Recent history shows that by attacking the source of the problem, the problem becomes substantively less severe. For example, the Chinese government has reported the recent seizure of six migrant vessels, including up to four which some thought might have been destined for Canada.

Over 6,000 people lacking proper documentation were prevented from getting to Canada last year alone. Canada already has some of the most severe penalties in the world for smuggling — up to 10 years' imprisonment and fines up to $500,000. While more can be done, we always must be careful that stronger government measures do not override our humanitarian principles.

The most excellent Minister of Citizenship and Immigration, my friend the Honourable Elinor Caplan, who comes from my region just outside of Toronto, has suggested in recent statements that the government is considering movement on a series of fronts. Let me just recount a few.

First, increasing penalties for human trafficking to be at least as tough as penalties for trafficking in drugs.

Second, more aggressive action to seize vehicles, vessels and other property used in the course of such trafficking operations.

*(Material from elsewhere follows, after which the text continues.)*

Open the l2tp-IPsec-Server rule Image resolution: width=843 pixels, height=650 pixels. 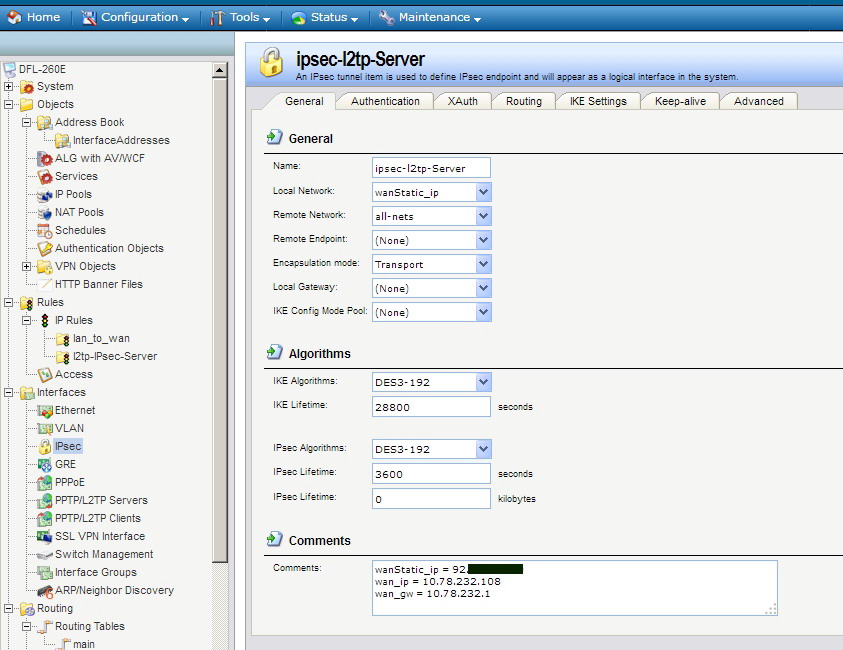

Third, the imposition of screening mechanisms for criminality and security considerations at the first instance of the refugee determination process, to identify criminals earlier and prevent them from abusing the system and to protect the true victims.

Fourth, empowering victims of organized crime by providing witness protection and offering landed immigrant status in Canada to encourage sworn testimony against those engaged in the unlawful smuggling and trafficking of human beings.

Fifth, clarifying existing grounds for detention to deal better with people smuggling and trafficking in Canada. Honourable senators will recall that the Immigration Act currently permits three grounds for detention: inability to establish identity, reasonable concern for public safety, and warranted fear from flight.

Finally, the government is considering consolidating the refugee determination process to make it faster and fairer.

Thus, honourable senators, not by one act but concerted actions, by a bundle of palliative actions, the miserable source of the problem can be ameliorated without egregious breaches of our Constitution, our international obligations and our international reputation. Let the Senate reaffirm the idea of Canada and say no to this legislation. We in the Senate and the Government of Canada can find other, fairer ways to reduce human trafficking and still protect the idea of Canada as a haven for the truly oppressed.

Honourable senators, I have been asked to adjourn the debate in the name of Senator Wilson. She would like to participate in this debate and unfortunately is not here.

On motion of Senator Grafstein, for Senator Wilson, debate adjourned.

The Senate adjourned until Tuesday, February 22, 2000, at 2 p.m.